Drethax
Drethax

Reputation: 75

Is it possible to extract specific({Architect, Building}) information from unstructured text chunks using NLP?

I am working on a task to extract architects and their buildings from unstructured pieces of texts with varying sizes. I started trying a NLP tool called SpaCy but annotations they provide sometimes mixes up.

FAC Buildings, airports, highways, bridges, etc.

ORG Companies, agencies, institutions, etc.

GPE Countries, cities, states.

LOC Non-GPE locations, mountain ranges, bodies of water.

Building names falls into those 4 annotations.
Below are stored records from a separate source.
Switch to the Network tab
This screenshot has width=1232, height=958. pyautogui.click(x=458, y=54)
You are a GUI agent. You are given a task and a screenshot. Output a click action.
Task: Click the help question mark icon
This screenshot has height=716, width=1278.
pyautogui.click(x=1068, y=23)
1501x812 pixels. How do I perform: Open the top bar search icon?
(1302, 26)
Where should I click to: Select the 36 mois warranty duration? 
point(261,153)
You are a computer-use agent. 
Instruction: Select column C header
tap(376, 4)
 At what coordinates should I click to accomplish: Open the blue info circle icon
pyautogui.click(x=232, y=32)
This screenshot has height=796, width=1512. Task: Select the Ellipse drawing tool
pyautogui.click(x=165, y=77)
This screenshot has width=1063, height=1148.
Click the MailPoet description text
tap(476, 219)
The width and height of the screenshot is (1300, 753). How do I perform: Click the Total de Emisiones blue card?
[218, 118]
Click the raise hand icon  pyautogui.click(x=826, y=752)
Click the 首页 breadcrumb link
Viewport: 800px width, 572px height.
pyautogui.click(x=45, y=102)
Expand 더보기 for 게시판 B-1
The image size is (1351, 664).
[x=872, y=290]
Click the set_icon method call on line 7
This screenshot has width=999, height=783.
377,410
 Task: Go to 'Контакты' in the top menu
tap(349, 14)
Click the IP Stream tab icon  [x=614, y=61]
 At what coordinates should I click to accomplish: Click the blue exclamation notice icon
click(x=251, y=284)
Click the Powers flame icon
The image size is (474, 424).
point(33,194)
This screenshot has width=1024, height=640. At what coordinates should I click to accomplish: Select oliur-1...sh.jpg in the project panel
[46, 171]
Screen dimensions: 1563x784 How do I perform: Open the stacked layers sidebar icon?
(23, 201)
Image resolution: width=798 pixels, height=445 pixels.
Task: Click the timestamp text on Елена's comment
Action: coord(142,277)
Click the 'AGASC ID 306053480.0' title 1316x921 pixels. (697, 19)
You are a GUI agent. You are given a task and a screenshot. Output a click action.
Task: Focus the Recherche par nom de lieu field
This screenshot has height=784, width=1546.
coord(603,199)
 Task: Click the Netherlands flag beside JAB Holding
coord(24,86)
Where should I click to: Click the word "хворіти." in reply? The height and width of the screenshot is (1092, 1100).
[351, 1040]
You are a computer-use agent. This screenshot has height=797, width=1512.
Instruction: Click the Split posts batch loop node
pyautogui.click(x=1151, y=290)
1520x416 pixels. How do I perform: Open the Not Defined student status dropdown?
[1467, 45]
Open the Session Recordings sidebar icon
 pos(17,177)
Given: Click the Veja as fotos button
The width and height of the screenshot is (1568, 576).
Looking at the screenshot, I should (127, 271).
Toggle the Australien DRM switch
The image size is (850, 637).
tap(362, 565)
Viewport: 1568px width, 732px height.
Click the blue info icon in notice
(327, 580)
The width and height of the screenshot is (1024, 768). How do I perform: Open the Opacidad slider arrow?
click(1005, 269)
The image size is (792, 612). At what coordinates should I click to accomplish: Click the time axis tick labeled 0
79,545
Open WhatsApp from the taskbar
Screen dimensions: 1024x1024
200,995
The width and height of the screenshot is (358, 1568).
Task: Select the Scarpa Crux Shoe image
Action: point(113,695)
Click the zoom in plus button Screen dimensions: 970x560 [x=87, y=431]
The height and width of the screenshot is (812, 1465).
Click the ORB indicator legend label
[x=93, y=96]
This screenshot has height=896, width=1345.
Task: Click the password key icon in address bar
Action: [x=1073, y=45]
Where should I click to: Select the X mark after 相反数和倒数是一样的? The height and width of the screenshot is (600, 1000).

My job would be so much easier if i could get only FAC for building names but it looks like it is not possible or i couldn't be able to make it work.

The question is, is it even possible to use NLP tools to extract such information tuples(in my case {Architect, Building}) from a chunk of text?

Edit: Some things i have done

Following bits are some examples of texts i am using at the moment

He renovated Fatih Mosque and built Laleli Mosque in the name of Sultan Mustafa III

Mehmed Tahir Ağa built Hamidiyye Complex in Bahçekapı for Sultan Abdülhamid I.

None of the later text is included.